I tagged along with the happy couple to my brother's friend's party. My only expectation that night was to get drunk.
For me, 2015 had ended on a low note, so I was so excited for the changes I hoped 2016 would bring (mostly in the love department). I was finally ready to be single and to stop dating the wrong guys at the wrong time.
In fact, the morning of New Year's Eve, I deleted my dating apps and all the old texts from my ex. I was so ready to say goodbye to all of the bad things that had happened.
I walked into that party ready to put the past behind me and never look back, and of course, that's when I met him. Within the first five minutes, I had my eyes set on him, and within the first hour we both knew we would be each other's midnight kisses.
The flirting began innocently enough: During a game of beer pong, he kept tickling me to distract me and make me miss my shots. It worked, but I wasn't complaining. I was really enjoying the progression of the night.
We were inseparable the whole party. While I went into the night worried I would be surrounded by annoyingly affectionate couples, he and I were the ones who packed on the PDA hours before the clock actually struck midnight.
When the countdown began, he was standing next to me, and I was truly happy to have someone to kiss at midnight. Even though we'd been kissing all night, everyone knows it's the midnight kiss that really matters on NYE.
There's something so refreshing and exciting about starting off the new year by sealing it with a kiss, especially when that kiss is with someone whose name you might not even know.
Fast forward 12 months later, and everything is different. I wish I hadn't kissed him then because now that we're broken up, all I keep thinking about is that night we met. Thanks to that memory, I wasn't even looking forward to this New Year's Eve.

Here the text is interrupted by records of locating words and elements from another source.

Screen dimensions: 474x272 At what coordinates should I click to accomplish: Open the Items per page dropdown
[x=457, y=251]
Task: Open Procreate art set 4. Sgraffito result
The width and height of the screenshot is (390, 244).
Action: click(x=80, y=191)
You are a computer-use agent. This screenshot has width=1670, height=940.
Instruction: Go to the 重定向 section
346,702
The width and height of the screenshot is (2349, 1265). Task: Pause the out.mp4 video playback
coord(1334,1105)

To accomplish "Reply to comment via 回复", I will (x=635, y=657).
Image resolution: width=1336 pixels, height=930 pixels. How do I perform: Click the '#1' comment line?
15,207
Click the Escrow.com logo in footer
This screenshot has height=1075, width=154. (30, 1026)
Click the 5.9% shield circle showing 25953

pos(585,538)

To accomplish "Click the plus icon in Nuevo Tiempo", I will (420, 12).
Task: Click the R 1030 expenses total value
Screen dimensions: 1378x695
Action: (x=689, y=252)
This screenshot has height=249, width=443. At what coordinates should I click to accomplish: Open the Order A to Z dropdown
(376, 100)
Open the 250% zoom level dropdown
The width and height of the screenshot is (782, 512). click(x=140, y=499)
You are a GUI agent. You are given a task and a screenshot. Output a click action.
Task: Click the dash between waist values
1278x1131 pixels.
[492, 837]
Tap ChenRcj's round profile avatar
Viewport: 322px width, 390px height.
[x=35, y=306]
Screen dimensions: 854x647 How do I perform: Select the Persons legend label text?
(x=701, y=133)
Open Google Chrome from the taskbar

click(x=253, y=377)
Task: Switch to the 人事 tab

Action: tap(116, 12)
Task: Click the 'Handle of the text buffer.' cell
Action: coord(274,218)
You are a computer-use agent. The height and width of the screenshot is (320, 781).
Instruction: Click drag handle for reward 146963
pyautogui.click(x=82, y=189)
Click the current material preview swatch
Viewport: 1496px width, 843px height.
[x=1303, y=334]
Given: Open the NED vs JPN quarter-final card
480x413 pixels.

I keep reliving every single detail from that night, wondering how we could go from what we were to not even talking. My year started with high hopes and it ended with crushing disappointment and bitterness about how everything turned out.
Meeting him that night made me so excited for 2016, but after the breakup, I was so beyond ready for that year to be over.
I'm angry too, because I should be so happy about the things I've accomplished in 2016: I graduated from college, moved to New York City and landed a job at a successful women's magazine.
I overcame so many obstacles and I learned so much about myself, but all I can think about now is how the very beginning of that year started with a kiss without any expectations and then ended with me being in love with someone who doesn't even bother to respond to my texts or calls.
So this year, I put on my party dress and forced myself to go out and enjoy New Year's Eve -- not because I wanted to, but because I owe it to myself to start off the new year without dwelling in the past.
I wouldn't say I'm excited for 2017, but I am ready for it.